Contrarily, continuous probability applies when a random variable’s possible values are infinitely numerous and can take on any value within a specific range. Examples include a person’s height or an object’s weight. Calculus principles regulate continuous probability, which is used to determine the likelihood of intervals or ranges of values rather than individual values.
As powerful and useful as this tool could be in everyday business problems it can be wrongly applied. The story below illustrates this.
Musa Augie from Augie village in Kebbi State worked as a financial analyst for a medical supply firm in Kano that created a wide range of items for clinics and hospitals in Northern Nigeria. He was responsible for analysing sales data and making projections on future sales so that the company could adjust its production capacity accordingly. Musa was an expert in probability theory, including discrete and continuous probability theory, which he frequently applied to his forecasts.
One day, Musa received a report from the sales team that showed an unusually high number of sales of a particular product in the Jos area of Plateau State. Musa immediately used his knowledge of probability theory to predict that this trend would continue and recommended increasing the production of that product.
Musa’s company developed a sizable batch of the product in accordance with his prediction, but sadly, it did not sell as well as anticipated in the months that followed. Instead, the company experienced a sharp decline in sales and was left with a huge inventory surplus.
Further inquiry revealed that the initial increase in sales had been brought on by the product’s primary rival’s temporary problem, which resulted in a decline in their sales volume. When the problem was fixed, the sales of the rival company’s products were restored to normal levels, and Musa’s company’s sales did likewise.
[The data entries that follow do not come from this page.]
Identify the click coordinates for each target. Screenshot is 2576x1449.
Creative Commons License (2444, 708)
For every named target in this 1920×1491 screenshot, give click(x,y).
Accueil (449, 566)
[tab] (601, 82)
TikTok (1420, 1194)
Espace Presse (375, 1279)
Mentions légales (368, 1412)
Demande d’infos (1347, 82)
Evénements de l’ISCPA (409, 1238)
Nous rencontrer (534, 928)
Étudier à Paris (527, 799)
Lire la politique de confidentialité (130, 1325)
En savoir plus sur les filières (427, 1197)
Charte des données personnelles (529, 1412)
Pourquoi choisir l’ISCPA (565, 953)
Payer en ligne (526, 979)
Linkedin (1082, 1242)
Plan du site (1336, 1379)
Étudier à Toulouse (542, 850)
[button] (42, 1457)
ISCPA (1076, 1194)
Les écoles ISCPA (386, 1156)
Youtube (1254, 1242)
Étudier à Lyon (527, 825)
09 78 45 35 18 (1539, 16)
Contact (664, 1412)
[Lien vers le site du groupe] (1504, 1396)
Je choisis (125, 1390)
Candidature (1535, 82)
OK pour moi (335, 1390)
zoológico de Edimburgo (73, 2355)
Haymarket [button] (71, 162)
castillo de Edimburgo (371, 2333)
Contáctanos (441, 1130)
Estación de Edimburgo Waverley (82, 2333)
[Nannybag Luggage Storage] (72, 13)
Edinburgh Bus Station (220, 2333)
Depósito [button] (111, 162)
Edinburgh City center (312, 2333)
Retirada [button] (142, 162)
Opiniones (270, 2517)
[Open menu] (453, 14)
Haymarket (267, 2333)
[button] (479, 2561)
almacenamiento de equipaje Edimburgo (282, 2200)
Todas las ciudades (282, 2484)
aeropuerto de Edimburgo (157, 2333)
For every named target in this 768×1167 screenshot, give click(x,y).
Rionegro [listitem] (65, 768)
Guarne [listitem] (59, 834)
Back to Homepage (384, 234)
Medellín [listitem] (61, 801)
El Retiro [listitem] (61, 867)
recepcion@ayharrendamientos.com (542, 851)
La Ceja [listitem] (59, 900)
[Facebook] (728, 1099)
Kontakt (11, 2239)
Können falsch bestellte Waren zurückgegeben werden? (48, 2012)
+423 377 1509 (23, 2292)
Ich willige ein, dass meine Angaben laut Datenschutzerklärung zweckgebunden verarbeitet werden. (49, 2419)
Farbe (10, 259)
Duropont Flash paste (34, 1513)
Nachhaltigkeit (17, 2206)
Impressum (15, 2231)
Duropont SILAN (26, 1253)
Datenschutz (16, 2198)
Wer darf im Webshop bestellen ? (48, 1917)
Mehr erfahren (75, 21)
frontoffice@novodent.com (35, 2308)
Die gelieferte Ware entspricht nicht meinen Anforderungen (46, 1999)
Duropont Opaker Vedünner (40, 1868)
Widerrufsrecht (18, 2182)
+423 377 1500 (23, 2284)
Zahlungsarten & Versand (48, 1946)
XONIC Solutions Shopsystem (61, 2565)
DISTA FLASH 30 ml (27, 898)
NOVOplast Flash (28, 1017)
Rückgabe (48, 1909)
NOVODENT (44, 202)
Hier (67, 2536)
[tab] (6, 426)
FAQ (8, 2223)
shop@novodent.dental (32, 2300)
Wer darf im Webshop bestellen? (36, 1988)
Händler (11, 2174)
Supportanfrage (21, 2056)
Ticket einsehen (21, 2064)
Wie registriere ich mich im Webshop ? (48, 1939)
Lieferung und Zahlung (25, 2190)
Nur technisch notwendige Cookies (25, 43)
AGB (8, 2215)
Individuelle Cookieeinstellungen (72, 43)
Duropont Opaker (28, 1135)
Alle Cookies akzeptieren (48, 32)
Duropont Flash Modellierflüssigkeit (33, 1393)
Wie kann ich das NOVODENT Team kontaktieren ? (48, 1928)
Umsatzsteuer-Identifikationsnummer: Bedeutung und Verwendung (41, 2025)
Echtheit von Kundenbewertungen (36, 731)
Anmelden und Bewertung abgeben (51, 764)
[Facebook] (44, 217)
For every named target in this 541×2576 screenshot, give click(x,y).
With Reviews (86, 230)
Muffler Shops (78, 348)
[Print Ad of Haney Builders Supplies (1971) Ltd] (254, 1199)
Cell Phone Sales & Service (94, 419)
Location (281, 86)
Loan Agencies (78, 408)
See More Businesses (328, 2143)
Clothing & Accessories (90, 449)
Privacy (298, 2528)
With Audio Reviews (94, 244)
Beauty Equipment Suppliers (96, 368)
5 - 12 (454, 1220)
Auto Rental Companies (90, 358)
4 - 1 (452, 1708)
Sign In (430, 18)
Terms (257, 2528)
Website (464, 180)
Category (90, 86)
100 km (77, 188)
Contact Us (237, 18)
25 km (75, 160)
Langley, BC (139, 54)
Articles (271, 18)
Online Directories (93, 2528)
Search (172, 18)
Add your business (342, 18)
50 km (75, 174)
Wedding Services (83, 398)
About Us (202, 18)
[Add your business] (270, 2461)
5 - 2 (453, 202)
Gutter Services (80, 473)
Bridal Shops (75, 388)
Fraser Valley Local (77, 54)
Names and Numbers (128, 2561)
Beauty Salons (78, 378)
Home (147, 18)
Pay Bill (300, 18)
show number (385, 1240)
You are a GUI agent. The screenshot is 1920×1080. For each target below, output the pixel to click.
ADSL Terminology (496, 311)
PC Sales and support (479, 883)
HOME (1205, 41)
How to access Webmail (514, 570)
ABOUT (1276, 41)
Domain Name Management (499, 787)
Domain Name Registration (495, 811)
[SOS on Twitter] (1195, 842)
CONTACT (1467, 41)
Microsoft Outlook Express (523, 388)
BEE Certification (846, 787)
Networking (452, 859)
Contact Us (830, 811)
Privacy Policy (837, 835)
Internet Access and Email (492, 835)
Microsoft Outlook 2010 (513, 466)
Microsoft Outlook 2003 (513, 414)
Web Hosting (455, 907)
This lapse in judgment resulted in a huge financial loss for the company. Musa’s projections were based on sound probability theory, but he overlooked the fact that a variety of factors, such as competition, market trends, and consumer behaviour, can have a significant impact on how well a business operates. These factors can be challenging to predict using only probability models.
This experience made clear how crucial it is to use other business analysis techniques, such as market research and trend analysis, linear and regression programming in addition to probability theory to prevent costly errors. Even with the most complex mathematical models available, thorough, and accurate analysis necessitates a wider assessment of all variables that affect corporate operations.